I subscribe to about six different magazines. Newsweek, PC World, Consumer Reports, Better Homes and Gardens and a couple of others. I am good about reading them. It is rare that I don't spend some quiet time flipping through and not unusual for me to read them from cover to cover.

Frankly I spend too much time here at the PC so it gives me another excuse to get away and disconnect from the net. There is something quite nice about sitting in an overstuffed chair to do nothing but read.

There are a couple of problems with that. The first is trying to find the quiet moments in which do said reading. The second is that every time I open a magazine I spend the next ten minutes cleaning up the 27 subscription cards that pop out. That leads me to my next comment.

Is it just me or does every magazine begin soliciting a renewal from you two weeks after your subscription begins. Newsweek does this all the time. I sign up for a year and then three weeks into the new year they begin bombarding me with special offers for renewing my subscription.

It makes me wonder how much money they spend on filling the magazine with content I want to read versus how much they spend to try and grab more eyeballs. There is something not quite right with this formula.

6 comments:

Anonymous said...

I think they do that to get people to renew their subscriptions even when the have them- if you sign up again, you just the time added on to the subscription you already have, but it is misleading and dishonest. IMHO

The Babka Nosher said...

They also get an obscenely high subscription rate from those annoying cards. I don't remember the number now, but I remember being shocked when told about it. Like you, I pull all of them out before I read.

The Misanthrope said...

Andy Rooney did something on those cards a while back, I think all subscribers find those things annoying. I am jealous you make time for reading them all, they just keep piling up here.
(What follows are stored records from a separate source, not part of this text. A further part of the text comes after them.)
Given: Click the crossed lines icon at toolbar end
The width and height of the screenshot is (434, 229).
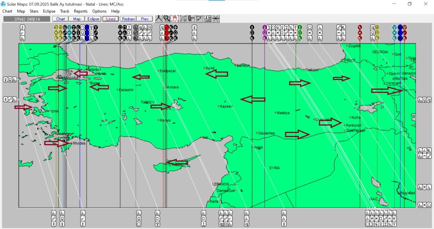Looking at the screenshot, I should click(x=216, y=19).
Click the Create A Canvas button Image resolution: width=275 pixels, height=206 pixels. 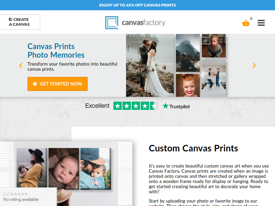(19, 22)
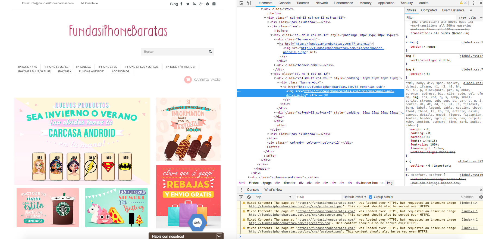Show the console sidebar panel icon
The image size is (483, 239).
pos(241,197)
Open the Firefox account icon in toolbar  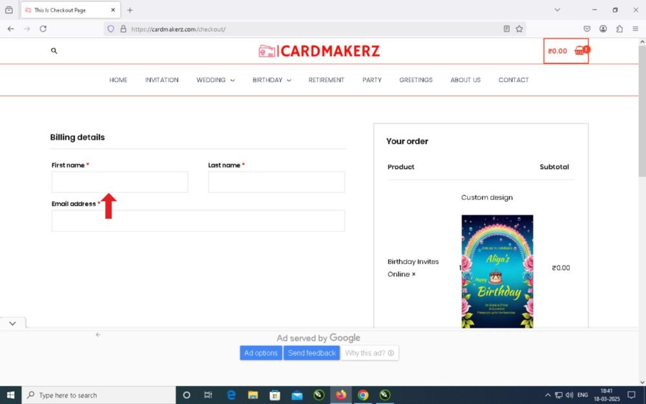tap(603, 28)
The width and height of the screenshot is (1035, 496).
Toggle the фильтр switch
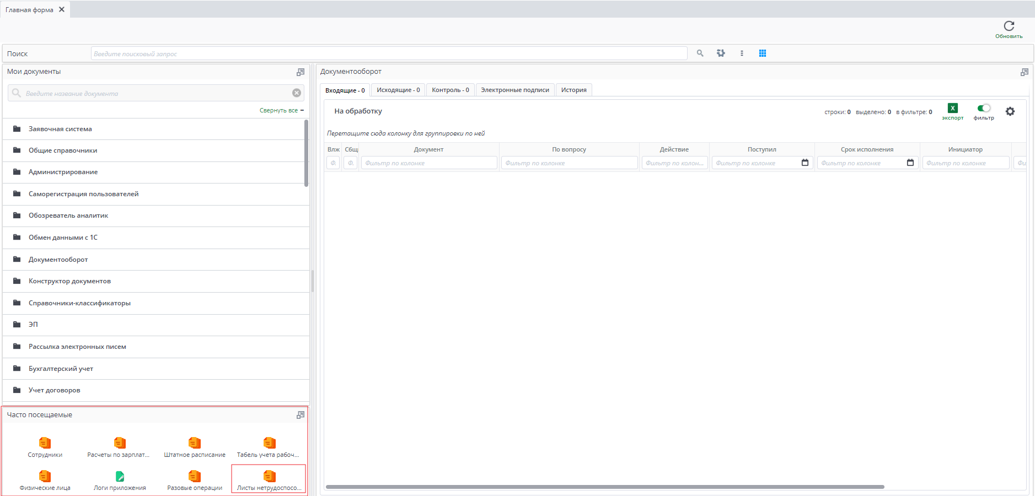click(x=984, y=109)
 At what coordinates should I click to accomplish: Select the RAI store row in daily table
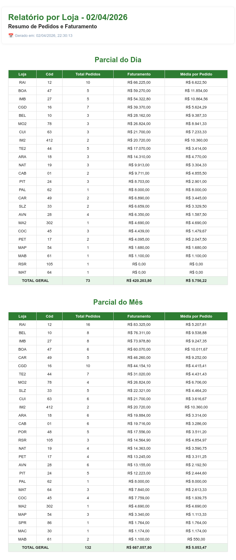point(118,83)
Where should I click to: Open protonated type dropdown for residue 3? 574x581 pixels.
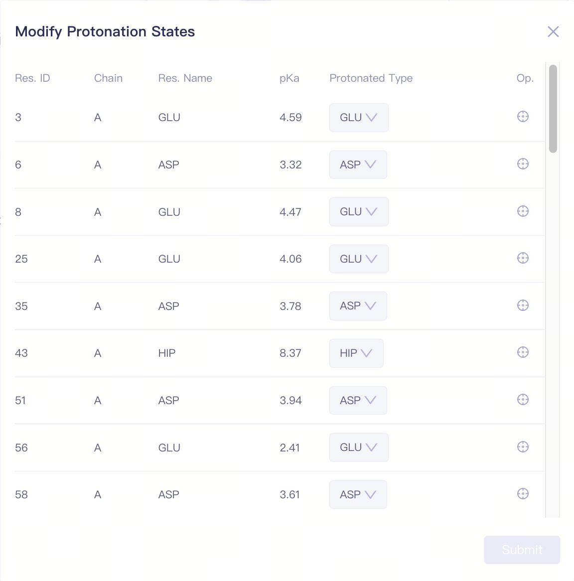click(x=359, y=118)
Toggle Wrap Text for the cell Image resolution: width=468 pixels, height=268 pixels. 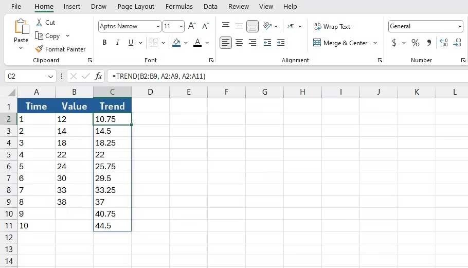point(332,26)
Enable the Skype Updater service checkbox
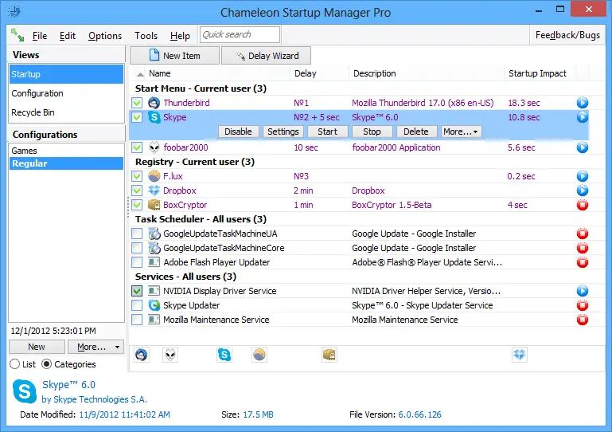The height and width of the screenshot is (432, 612). (x=138, y=305)
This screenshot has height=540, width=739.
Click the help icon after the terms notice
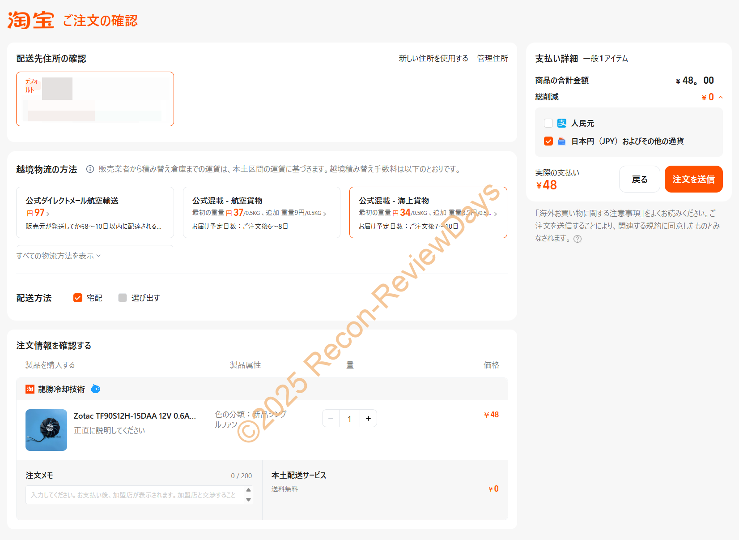tap(578, 239)
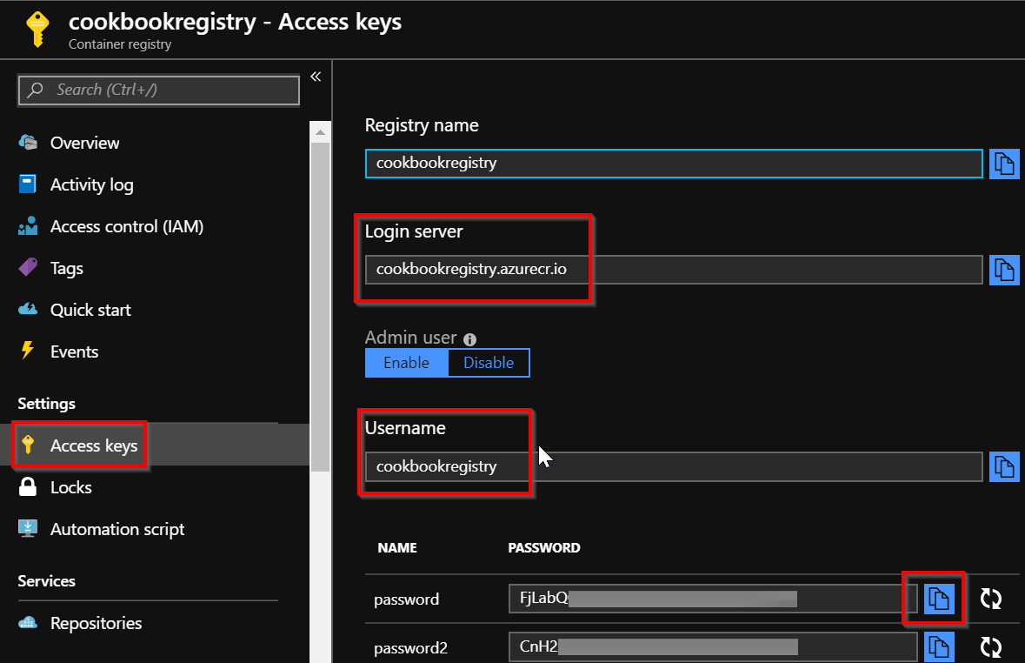Click the Admin user info icon

pyautogui.click(x=469, y=339)
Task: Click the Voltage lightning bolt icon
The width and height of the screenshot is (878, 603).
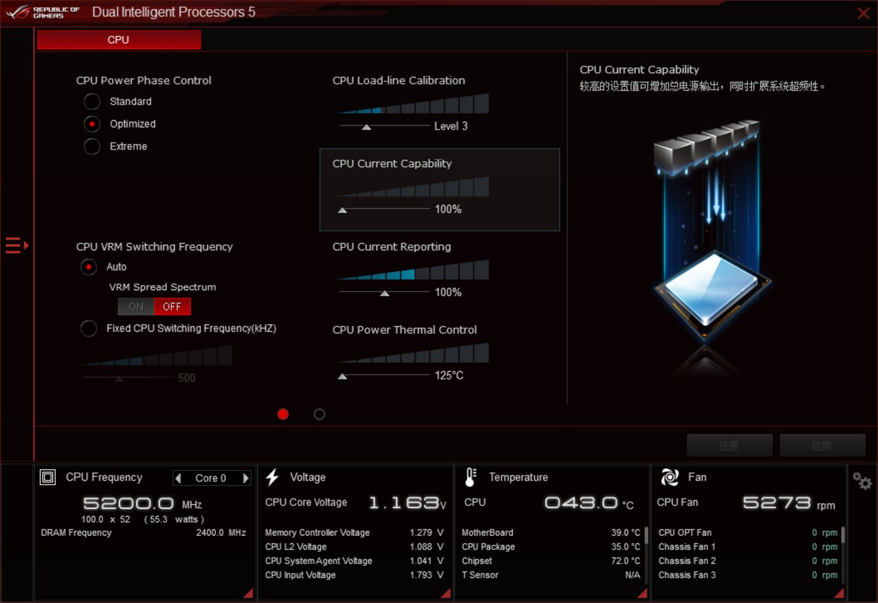Action: pos(272,477)
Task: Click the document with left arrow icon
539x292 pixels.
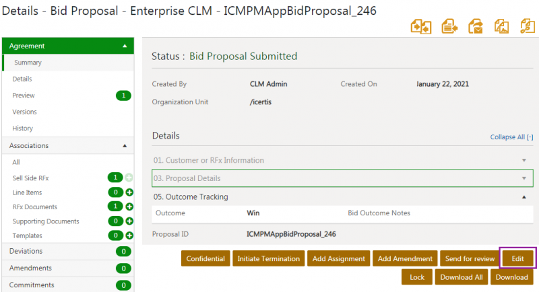Action: [449, 26]
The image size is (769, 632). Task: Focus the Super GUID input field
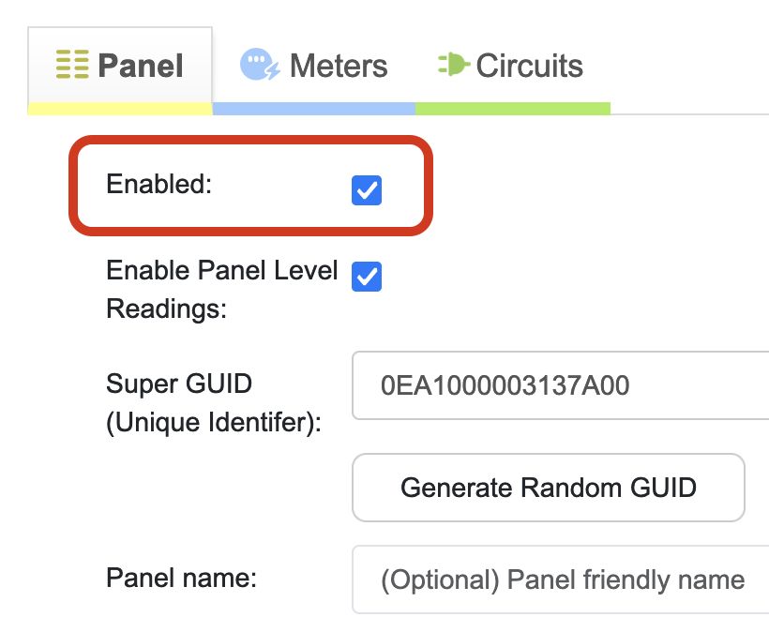point(563,385)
have popcorn will lurk said...

I want to know what those "couple of others" subscriptions are!

Jack Steiner said...

Amishav,

Misleading and dishonest is a good description.

Babka,

In a different life I sold ad space for various home products. The spots were on 4x6 cards. Our sponsors said that they received a very nice ROI from that.

Misanthrope,

I used to subscribe to more but I reached a point where I just couldn't get to them all. The current level is about right.

Chana,

Inquiring minds want to know.

orieyenta said...

Wait...did I just read that you subscribe to "Better Homes and Gardens"?

I say drop all the cards in the mail and then they pay the postage - they'll learn to stop putting so many of them in the magazines. (Someone told me to do this with all the credit card offers I get.)